Genética, preservación de la fertilidad e inteligencia artificial
Louise llegó al país como invitada de honor del XXII Congreso Argentino de Medicina Reproductiva, que se realiza desde este miércoles y reúne a cerca de 1.500 participantes de distintas disciplinas vinculadas con la salud reproductiva. El programa prevé actividades sobre estimulación ovárica personalizada, genética y selección embrionaria, preservación de la fertilidad, endometriosis, factor masculino y fallas de implantación.

Entre los temas centrales figuran las nuevas tecnologías de laboratorio, los sistemas time-lapse que registran el desarrollo de los embriones y la aplicación de inteligencia artificial para analizar imágenes y datos. El encuentro también aborda los denominados add-ons, procedimientos complementarios cuya utilidad debe evaluarse de acuerdo con las pruebas científicas disponibles.

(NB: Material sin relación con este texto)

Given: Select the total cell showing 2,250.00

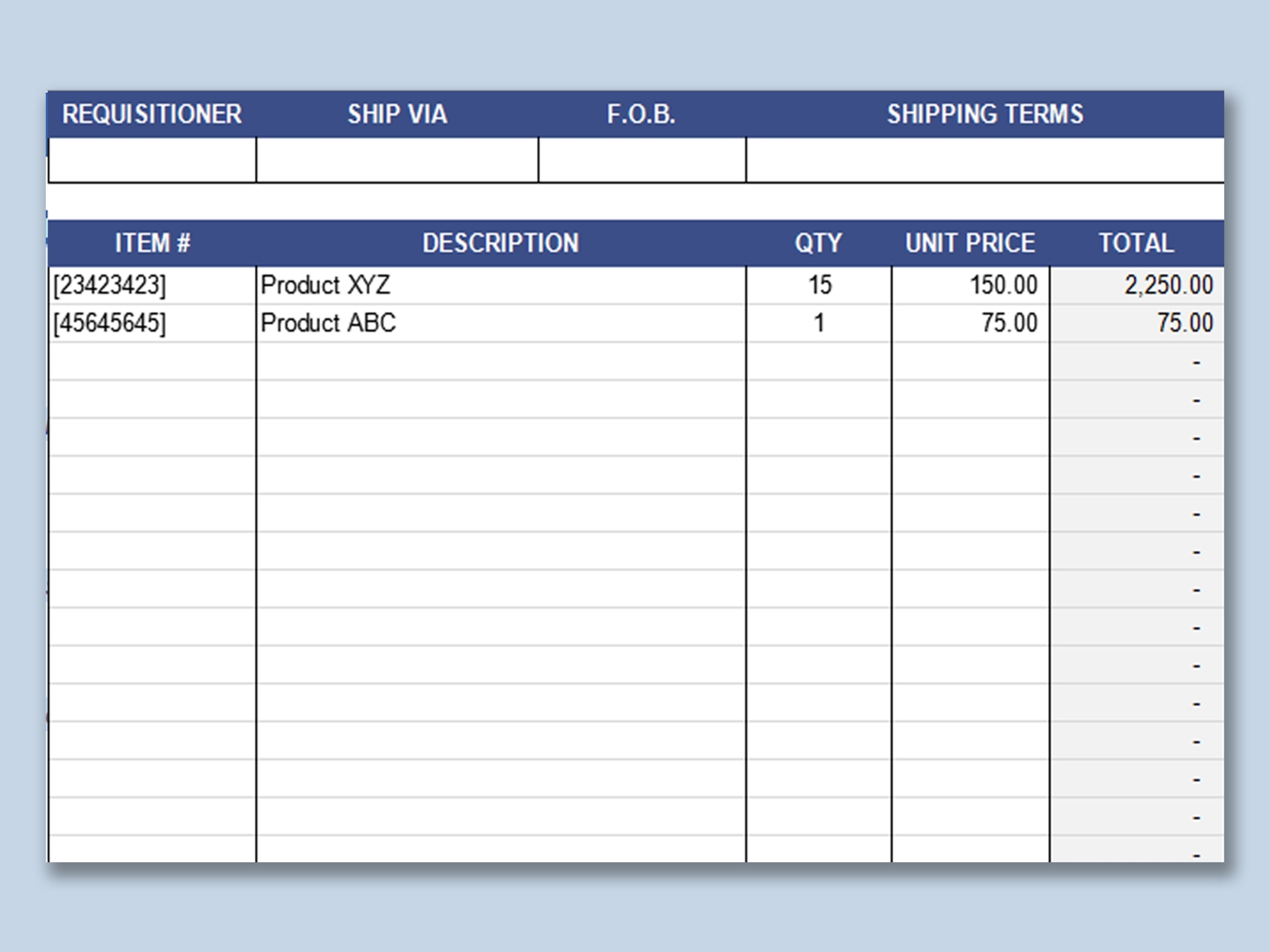Looking at the screenshot, I should click(1136, 285).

Gabriel Fiszbajn, presidente del Comité Científico del Congreso, sostuvo que los avances no se reducen a una sola técnica, sino a la combinación de conocimientos sobre estimulación, trabajo de laboratorio, conservación de óvulos y embriones, y selección de estrategias para cada paciente. “Queremos discutir qué innovaciones tienen prueba suficiente, cuáles están todavía en evaluación y cómo incorporar tecnología sin perder de vista que el objetivo final es mejorar los resultados y la seguridad de los pacientes”, afirmó.

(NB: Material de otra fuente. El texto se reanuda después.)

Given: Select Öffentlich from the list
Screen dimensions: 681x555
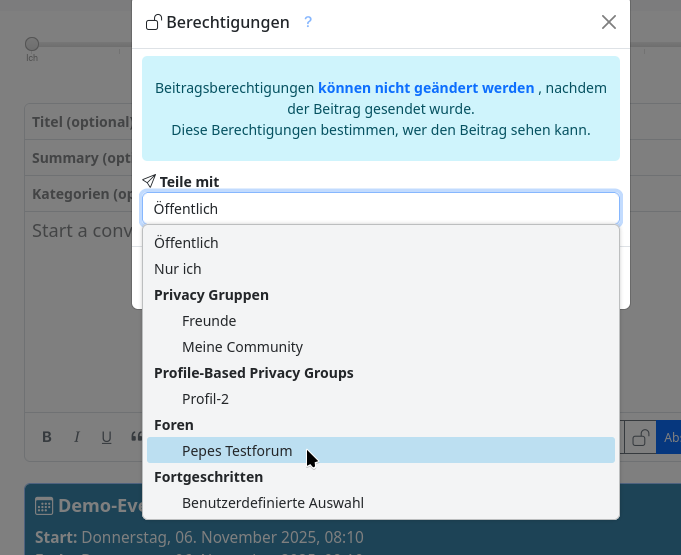Looking at the screenshot, I should click(x=186, y=243).
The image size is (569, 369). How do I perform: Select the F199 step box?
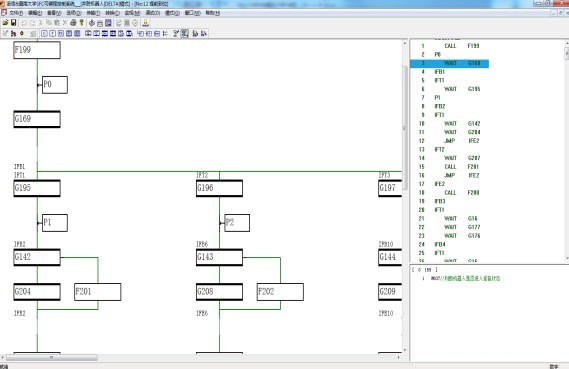tap(37, 50)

La edad continúa como un límite para los tratamientos con óvulos propios

La mejora en los procedimientos de reproducción asistida elevó los resultados promedio, pero no eliminó el efecto de la edad sobre las posibilidades reproductivas con óvulos propios. Según datos difundidos por la Sociedad Argentina de Medicina Reproductiva (SAMeR), la tasa de nacimiento por transferencia de un embrión fresco supera el 30% entre los 18 y los 34 años, mientras que ronda el 5% o menos entre los 43 y los 44.
En un contexto de postergación de los proyectos de maternidad y paternidad, los especialistas insisten en la importancia de acceder a información antes de que aparezca una dificultad para concebir. La vitrificación permite preservar óvulos obtenidos a una determinada edad para intentar utilizarlos en el futuro, aunque no garantiza un nacimiento: inciden, entre otros factores, la edad al momento de la extracción y la cantidad de ovocitos obtenidos.
Agustín Pasqualini, presidente de SAMeR y del Congreso, advirtió que consultar a tiempo no supone necesariamente iniciar un tratamiento. “La tecnología avanzó muchísimo, pero no debemos transmitir la idea equivocada de que puede borrar el efecto de la edad”, sentenció.